Following on the heels of its proposed rule expanding the number of employees entitled to overtime under the FLSA, the Department of Labor’s Wage & Hour Division has issued an Interpretation Letter that addresses independent contractor misclassification. Though the Letter, issued by WHD Administrator David Weil, contains no earthshaking new compliance obligations for employers, it does suggest that businesses can expect a more aggressive enforcement regime from the Department of Labor on independent contractor issues. In fact, the Letter directly states that “applying the economic realities test in view of the expansive definition of “employ” under the Act, most workers are employees under the FLSA.”

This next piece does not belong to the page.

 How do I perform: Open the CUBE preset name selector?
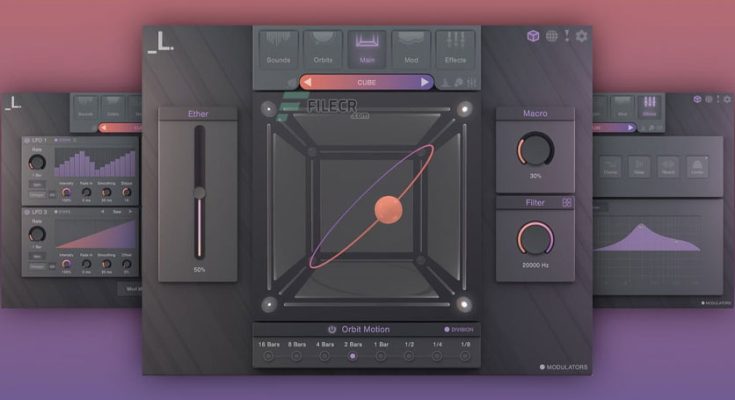pos(367,82)

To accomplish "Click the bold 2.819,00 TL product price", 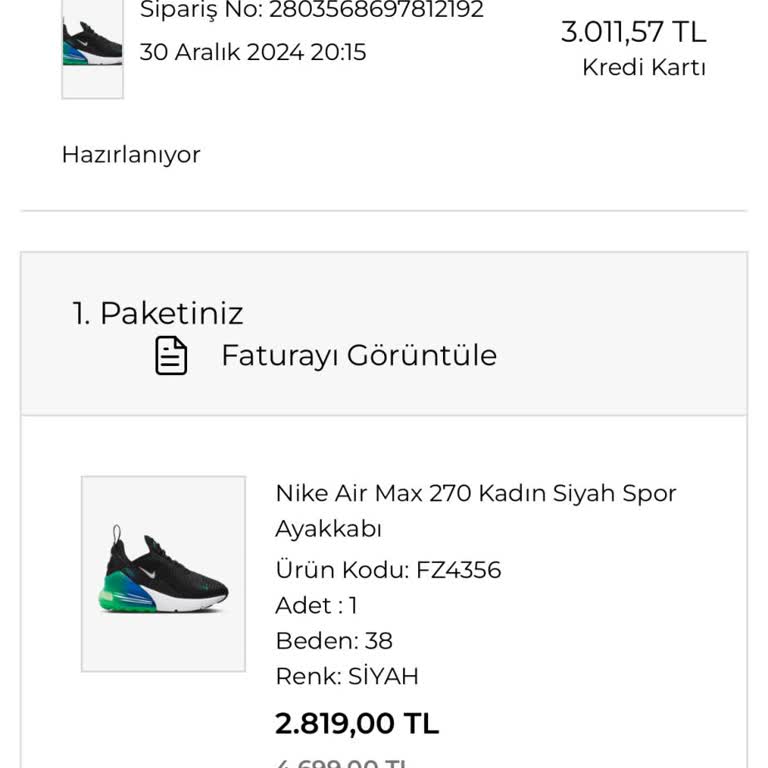I will 357,723.
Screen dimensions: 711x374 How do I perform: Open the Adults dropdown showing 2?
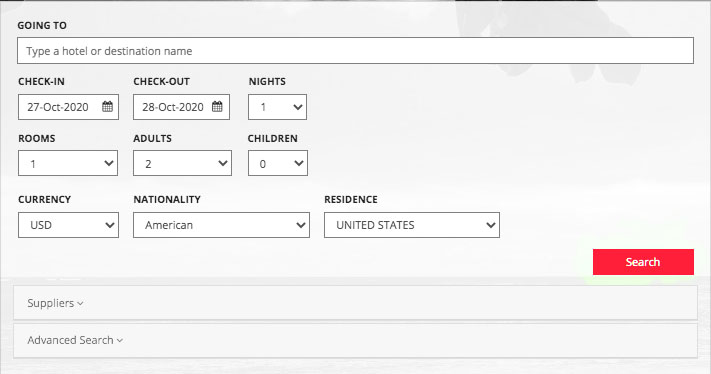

In reaffirming the “economic realities” test for evaluating independent contractor status, the Administrator’s Interpretation Letter makes clear that no single factor is determinative of the issue, but rather that businesses claiming that their workers are independent contractors should use the economic realities factors as a guide to answering the ultimate question whether the workers are economically dependent on them or really are in business for themselves. As a reminder, those factors as discussed in both the Interpretation Letter and WHD Fact Sheet #13 are:

  1. The extent to which the work performed is an integral part of the employer’s business.
  2. Whether the worker’s managerial skills affect his or her opportunity for profit and loss.
  3. The relative investments in facilities and equipment by the worker and the employer.
  4. The worker’s skill and initiative.
  5. The permanency of the worker’s relationship with the employer.
  6. The nature and degree of control by the employer.

In light of this new Interpretation Letter, businesses should plan to review all of their independent contractor relationships to ensure that appropriate agreements are in place and that relationships that may have started as independent contractor arrangements have not morphed over time into employment relationships.